A cross-border transaction structure will impact authorisation rates
Merchants looking to enter the Russian market face substantial cost implications due to the complexity of the business environment and legal requirements. Without a Russian legal entity, payments are typically processed as cross-border transactions by acquiring banks outside of Russia. This has a significant impact on authorisation rates, which could be as low as 60%.
The ability to process transactions locally is paramount. Not only will this increase authorisation rates to 93-97%, but it will also reduce average credit card processing fees from an average of around 5%* to 2%. Doing business in Russia requires strong local relationships and building trust with relevant officials can take months.
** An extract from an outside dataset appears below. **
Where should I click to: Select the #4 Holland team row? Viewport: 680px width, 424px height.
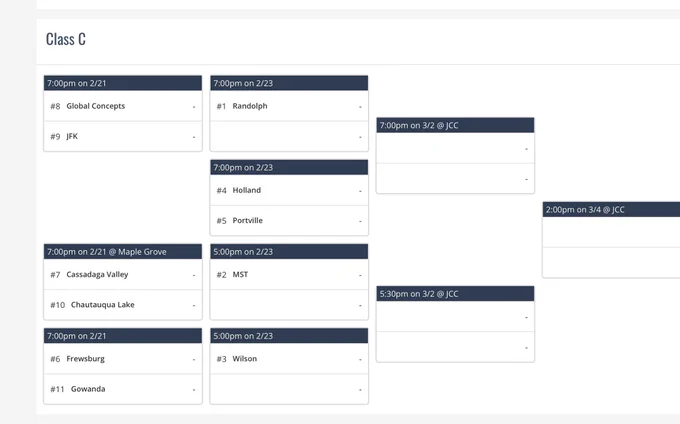pyautogui.click(x=289, y=190)
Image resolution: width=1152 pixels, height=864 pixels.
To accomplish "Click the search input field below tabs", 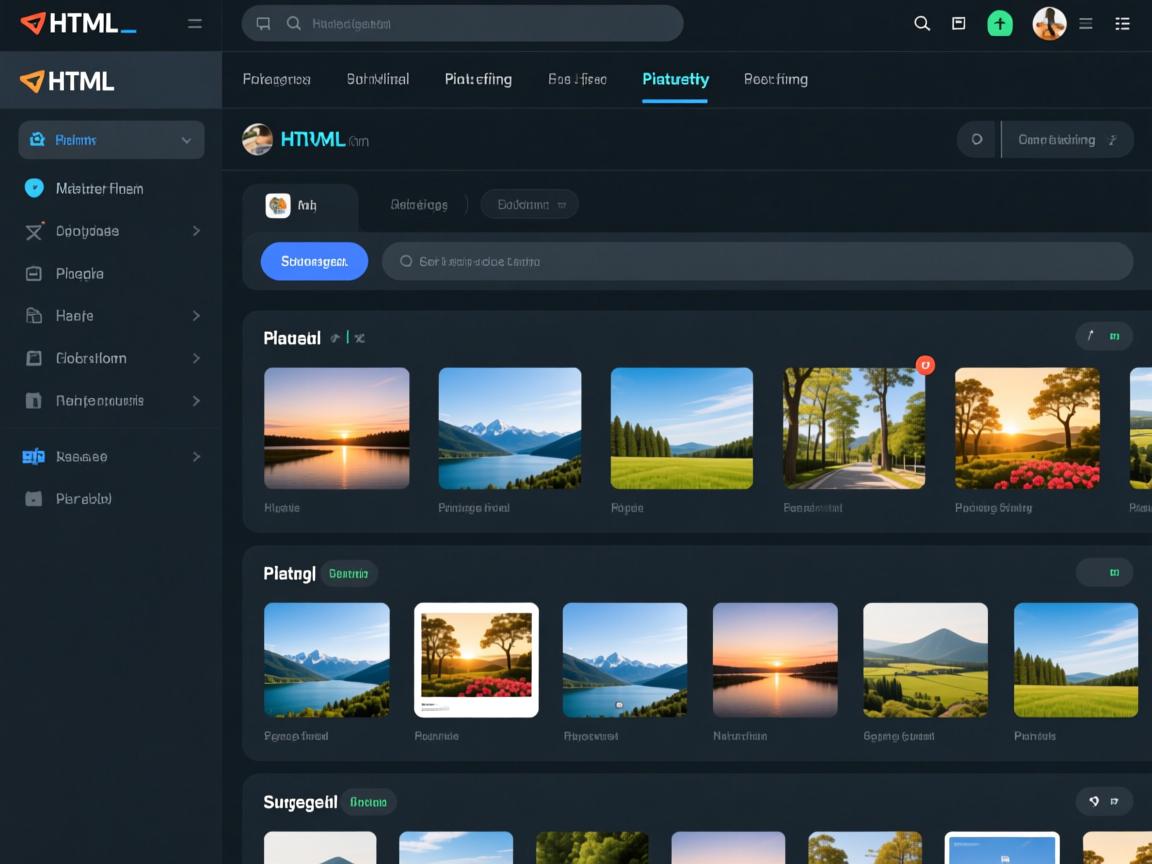I will point(757,261).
*This fee is calculated based on the average ticket value of 10 EUR; depending on the actual ticket value, the final commission can be between 3.8% and 15.8%
The Russian ruble is a highly volatile currency
Currency conversion timing might not sound business-critical, but in an unpredictable currency market, understanding when funds will be converted is essential for developing effective international pricing. In 2018, the ruble declined by 7% in a single day, which brought significant losses to many global players targeting the Russian market. This was the same story in 2020.
A decline in a single day in 2018 and 2020
brought losses to many
international players targeting
the Russian market.
Accepting ruble payments requires a local, operational office and proficiency with managing exposure. Doing business in Russia without local support will require you to identify someone who can convert rubles for you to regularly mitigate foreign exchange risk.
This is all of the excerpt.